Days Bobby hung out down at a local fighters’ gym, because really all he’d ever wanted was to be a boxer. The man had an iron jaw and a strong, wiry body, but he’d never had a real trainer, relying instead on the charity of gym owners and what tips he could pick up from watching others. Plus, as the coaches he befriended would tell him, it’s tough to take the street out of the fighter. Bobby had never had any respect for rules.

One day Bobby discovered a young woman named Sara sleeping in the alley near the gym. She was emaciated and freezing, and there were nasty needle tracks marring her pale limbs and, as he would later learn, tucked into every crevice of her body. But she was pretty and Bobby wanted her, so he took her to his apartment, got her off of drugs, and made it his mission to take care of his back-alley angel.

Five years later, the lovebirds were still together, awkwardly trying to raise two small boys who had been born a year apart solely because contraception was too damn expensive for a couple of professional deadbeats. They had no clue how to manage a normal life, and eventually they drifted apart. Sara fell back into drugs and started being gone more often than she was around. Bobby took his boys, Evan and his younger brother Michael, with him to the gym every day. The fighters and trainers got used to having the little tykes under foot all the time, and by the time they were big enough to walk and pay attention, they were being trained by professional fighters. They were the official gym mascots, and it was the closest thing to a family they had.

One night when the boys were five and six years old, they followed their father into their grimy apartment, not bothering to flip the light switch because there was currently no power, and found their mother lying still on one of the two mattresses in their living room floor. A candle burned beside her, almost completely gone, the flame sputtering and hissing in the puddle of melted wax. There was a needle sticking out of their mother’s arm, and her eyes were a hazy shade of pale blue even in the parts that were supposed to be white.
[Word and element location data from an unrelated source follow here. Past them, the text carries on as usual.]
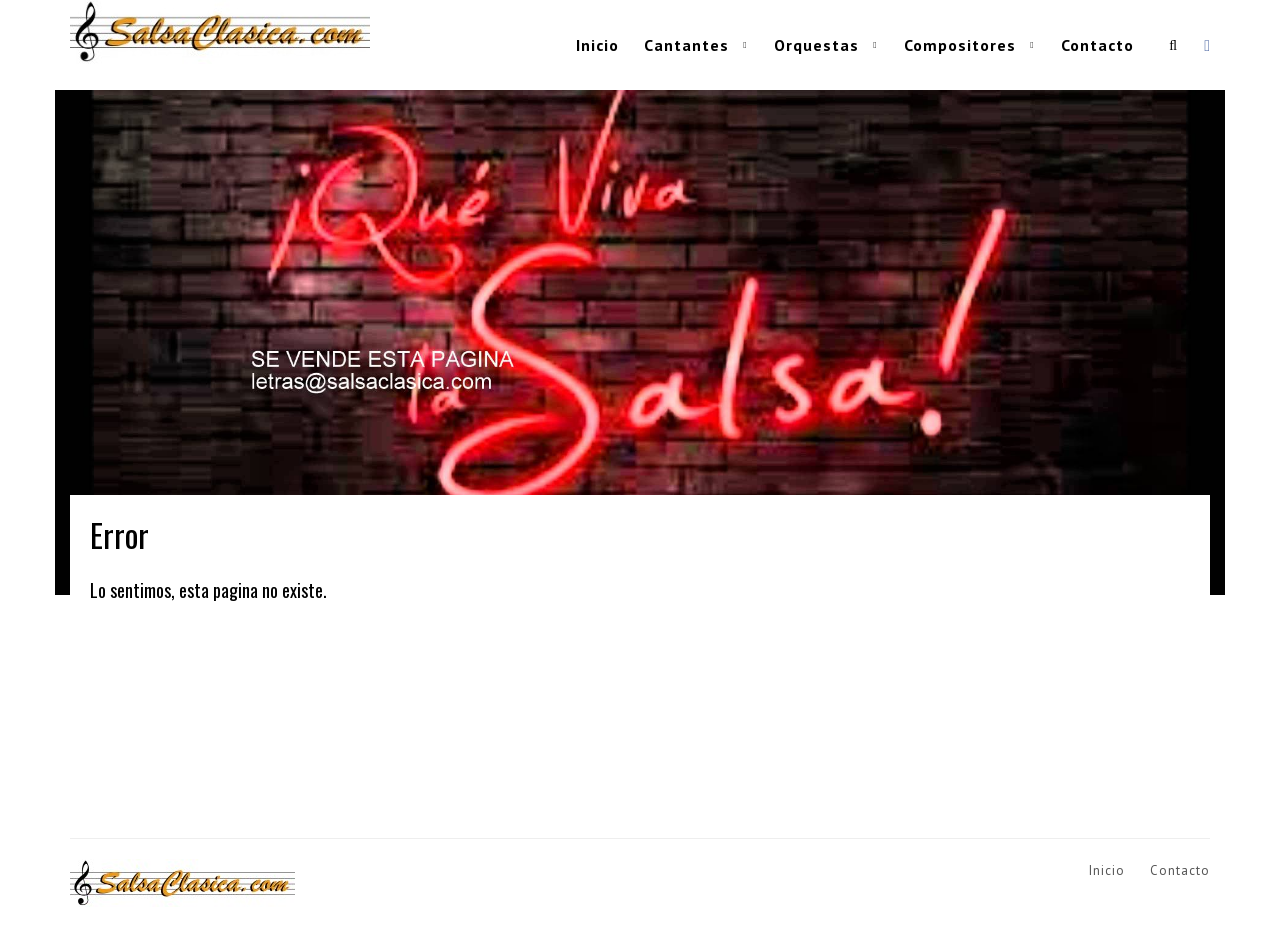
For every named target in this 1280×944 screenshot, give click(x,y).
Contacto (1097, 45)
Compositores (960, 45)
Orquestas (816, 45)
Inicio (597, 45)
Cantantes (686, 45)
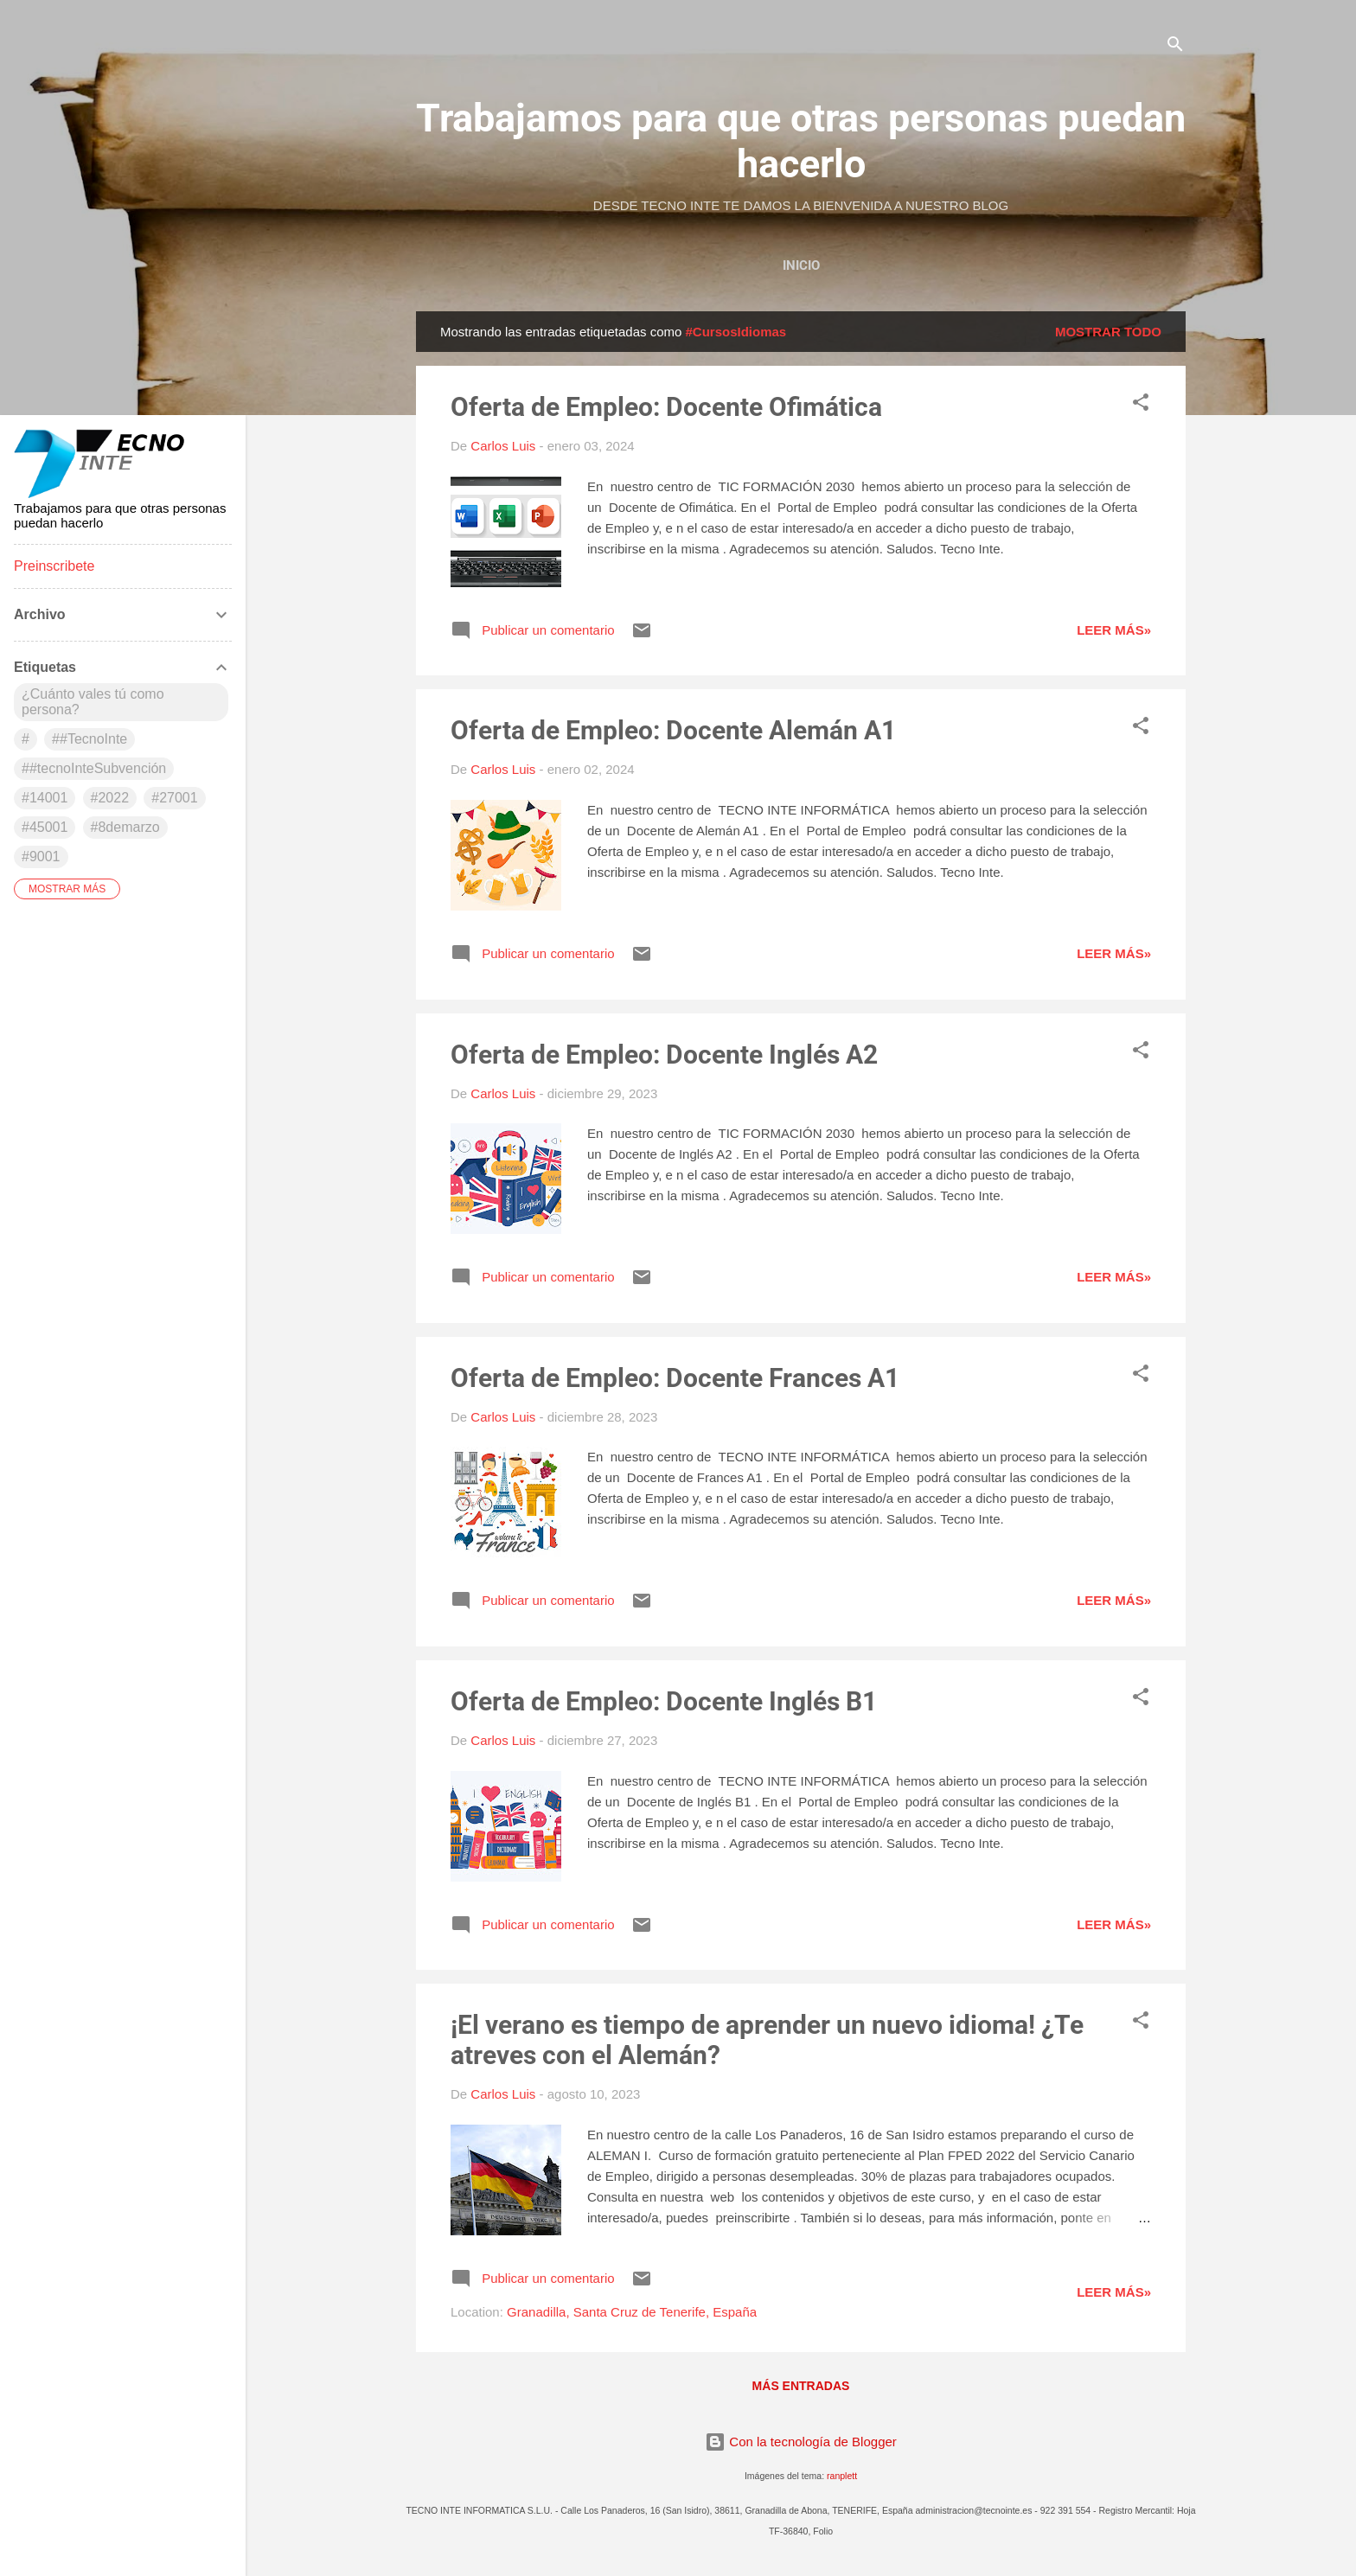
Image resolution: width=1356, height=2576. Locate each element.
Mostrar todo (1108, 331)
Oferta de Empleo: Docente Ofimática (666, 407)
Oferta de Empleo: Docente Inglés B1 (664, 1701)
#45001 (44, 827)
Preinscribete (54, 566)
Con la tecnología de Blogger (801, 2441)
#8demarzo (125, 827)
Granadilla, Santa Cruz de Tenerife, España (632, 2311)
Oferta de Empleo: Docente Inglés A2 (664, 1054)
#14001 (44, 797)
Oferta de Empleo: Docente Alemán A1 (673, 730)
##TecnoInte (89, 739)
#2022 (110, 797)
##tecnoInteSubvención (94, 768)
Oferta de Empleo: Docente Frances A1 (675, 1378)
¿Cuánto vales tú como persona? (93, 702)
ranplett (842, 2476)
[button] (1140, 405)
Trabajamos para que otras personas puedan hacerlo (801, 141)
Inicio (801, 265)
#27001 (174, 797)
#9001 (41, 856)
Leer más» (1114, 630)
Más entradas (801, 2386)
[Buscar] (1175, 47)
Michael touched his mother’s hand, and it felt as cold and hard as the concrete floor at the gym. Even after the candle winked out for good, and his father was crying softly near the window, his arm slung loosely over Evan’s narrow shoulder, Michael held onto that cold hand. He knew nothing of death, or of normal life for that matter, but somehow he knew it was the last time he would be able to touch the woman he called Mommy.

CHAPTER 1

(KAGE)

So I had just rawdogged my boyfriend in every sense of the word: no condom, no lube, and no fucking mercy. I left him half naked and crying in his parents’ backyard on the eve of his mother’s surgery. It was cruel, right? I should have felt guilty. Instead, I was flying like I’d just submitted a Jiu Jitsu blackbelt in the first round of a title fight.

It was because I didn’t think about shit right. Hell, I didn’t know how to break up with somebody, and especially not when I was that fucking mad. I just handled it like I did everything else, by beating it or balling it into submission. And now it was over. It was time to move on to the next phase of my life, and that phase did not include Jamie Atwood.